The latest bills would create a state compensation fund for school violence victims and end qualified immunity for police. They would also empower the families to launch lawsuits against the state and other government entities for negligence and pressure Congress to amend a federal law that bars many civil suits against gun manufacturers.

ALSO READ: Uvalde shooting may spur action in Texas Legislature – with one big exception

Bills that Gutierrez has already filed would create extreme risk protection orders, raise the minimum age to purchase military-style semi-automatic rifles and create a Uvalde-specific victims compensation fund.

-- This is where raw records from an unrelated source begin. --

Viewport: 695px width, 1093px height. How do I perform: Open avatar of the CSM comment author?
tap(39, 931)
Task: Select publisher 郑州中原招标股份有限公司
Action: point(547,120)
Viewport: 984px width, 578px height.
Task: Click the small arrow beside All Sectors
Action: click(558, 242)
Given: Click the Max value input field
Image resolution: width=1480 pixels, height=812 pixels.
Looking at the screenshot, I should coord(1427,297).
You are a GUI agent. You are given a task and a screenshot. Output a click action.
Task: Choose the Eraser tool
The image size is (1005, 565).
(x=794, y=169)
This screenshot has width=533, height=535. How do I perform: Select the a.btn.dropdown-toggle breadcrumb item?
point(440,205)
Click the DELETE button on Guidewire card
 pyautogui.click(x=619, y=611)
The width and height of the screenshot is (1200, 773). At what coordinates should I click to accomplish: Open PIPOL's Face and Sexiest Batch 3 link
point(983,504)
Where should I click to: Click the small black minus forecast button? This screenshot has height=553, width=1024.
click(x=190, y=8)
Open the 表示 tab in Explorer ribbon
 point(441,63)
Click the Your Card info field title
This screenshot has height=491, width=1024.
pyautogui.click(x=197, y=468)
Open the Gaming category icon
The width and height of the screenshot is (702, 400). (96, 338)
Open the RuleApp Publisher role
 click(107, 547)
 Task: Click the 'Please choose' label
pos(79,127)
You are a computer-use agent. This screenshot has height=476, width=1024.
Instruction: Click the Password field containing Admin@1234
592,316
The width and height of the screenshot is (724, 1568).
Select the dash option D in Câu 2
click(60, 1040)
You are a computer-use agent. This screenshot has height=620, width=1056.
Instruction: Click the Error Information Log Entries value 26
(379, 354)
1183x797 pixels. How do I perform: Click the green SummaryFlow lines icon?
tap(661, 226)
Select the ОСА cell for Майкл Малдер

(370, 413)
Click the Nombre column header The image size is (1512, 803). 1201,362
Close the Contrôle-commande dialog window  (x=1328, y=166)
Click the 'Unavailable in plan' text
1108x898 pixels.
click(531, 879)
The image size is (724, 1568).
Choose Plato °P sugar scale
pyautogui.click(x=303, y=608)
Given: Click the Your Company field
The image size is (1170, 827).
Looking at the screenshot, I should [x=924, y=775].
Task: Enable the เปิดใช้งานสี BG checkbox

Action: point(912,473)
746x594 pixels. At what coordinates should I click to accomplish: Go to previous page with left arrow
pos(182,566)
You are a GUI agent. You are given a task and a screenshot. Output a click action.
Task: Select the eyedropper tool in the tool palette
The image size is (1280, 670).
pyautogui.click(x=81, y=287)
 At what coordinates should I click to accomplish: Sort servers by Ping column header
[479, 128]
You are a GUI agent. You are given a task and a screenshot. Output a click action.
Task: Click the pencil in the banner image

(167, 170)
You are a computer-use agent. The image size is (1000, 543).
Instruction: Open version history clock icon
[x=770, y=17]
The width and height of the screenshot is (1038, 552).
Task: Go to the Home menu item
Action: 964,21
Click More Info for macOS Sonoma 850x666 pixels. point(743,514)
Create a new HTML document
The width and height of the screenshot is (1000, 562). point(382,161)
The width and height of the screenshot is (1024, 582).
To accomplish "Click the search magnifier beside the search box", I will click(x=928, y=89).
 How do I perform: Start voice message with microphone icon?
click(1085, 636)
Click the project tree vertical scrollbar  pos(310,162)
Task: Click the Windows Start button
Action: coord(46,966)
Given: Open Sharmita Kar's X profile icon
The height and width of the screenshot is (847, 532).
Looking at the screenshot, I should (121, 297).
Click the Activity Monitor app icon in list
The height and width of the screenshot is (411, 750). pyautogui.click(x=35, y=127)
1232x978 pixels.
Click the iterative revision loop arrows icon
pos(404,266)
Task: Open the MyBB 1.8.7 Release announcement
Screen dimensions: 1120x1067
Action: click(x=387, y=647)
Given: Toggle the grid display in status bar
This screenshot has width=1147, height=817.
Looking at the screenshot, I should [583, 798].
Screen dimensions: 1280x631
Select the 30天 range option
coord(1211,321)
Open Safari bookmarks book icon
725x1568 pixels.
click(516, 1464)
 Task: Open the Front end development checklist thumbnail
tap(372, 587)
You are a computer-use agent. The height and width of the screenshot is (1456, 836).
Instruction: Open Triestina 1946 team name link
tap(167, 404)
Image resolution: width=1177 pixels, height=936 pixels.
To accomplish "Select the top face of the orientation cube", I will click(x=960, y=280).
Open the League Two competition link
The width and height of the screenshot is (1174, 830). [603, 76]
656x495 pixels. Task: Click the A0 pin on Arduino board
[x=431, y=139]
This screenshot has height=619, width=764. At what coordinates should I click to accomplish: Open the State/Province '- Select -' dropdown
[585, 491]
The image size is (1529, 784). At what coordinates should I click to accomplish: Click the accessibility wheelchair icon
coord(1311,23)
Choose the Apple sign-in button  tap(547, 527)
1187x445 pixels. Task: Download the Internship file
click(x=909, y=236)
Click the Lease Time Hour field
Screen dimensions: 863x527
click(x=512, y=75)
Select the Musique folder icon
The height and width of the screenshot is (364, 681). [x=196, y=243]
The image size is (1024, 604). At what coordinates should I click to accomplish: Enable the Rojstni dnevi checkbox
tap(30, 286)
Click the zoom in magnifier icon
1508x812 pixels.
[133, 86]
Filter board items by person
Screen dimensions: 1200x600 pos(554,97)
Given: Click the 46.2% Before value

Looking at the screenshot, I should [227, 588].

“This has to be the session where we do something,” Gutierrez said. “It cannot be the session where we have roundtables. It cannot be the session where we have discussions. It has to be the best session where we do something on gun safety.”

RELATED: ‘I’m not going to let this die’: Texas senator vows to create $300 million fund for Uvalde victims

Family members of victims at a news conference at the Capitol, during emotional speeches, pleaded for more accountability and stricter gun laws.

Felicha Martinez, mother of 10-year-old Xavier Lopez, described how for the first time this year on the holidays, her family did not participate in the usual joyous tradition of opening gifts together. Instead, they spent the morning “locked in our room, crying, full of hurt and anger, because the one person that was the loudest during Christmas was no longer here.”

“Just to make a buck is all these gun people want, but they don’t want to be held accountable if someone’s life was taken, especially a child,” Martinez said about manufacturers, later adding about laws protecting police from legal liability: “I believe cops should be sued because on the 24th, they did not do their job.”

Velma Duran, a former teacher at Robb Elementary in Uvalde and the sister of Irma Garcia, one of two teachers killed in the massacre, said she read an article Monday on the Legislature’s desired uses for spending the state’s surplus and said it “broke me” to see the word gun mentioned only once. Garcia’s husband, Joe, died two days after her from a heart attack. Family members say his true cause of death was a broken heart.

“When will it be enough bloodshed?” Duran said, appealing directly to lawmakers. “Are you waiting for it to happen to you or your family before you stop to think about your gross negligence? I urge you to take the time to visualize our loved ones, pieced back together on a coffin, knowing that their last breath on Earth was the most frightening event in their lives.

“How do you sit in your high-powered offices and not want to do anything to put an end to this violence?”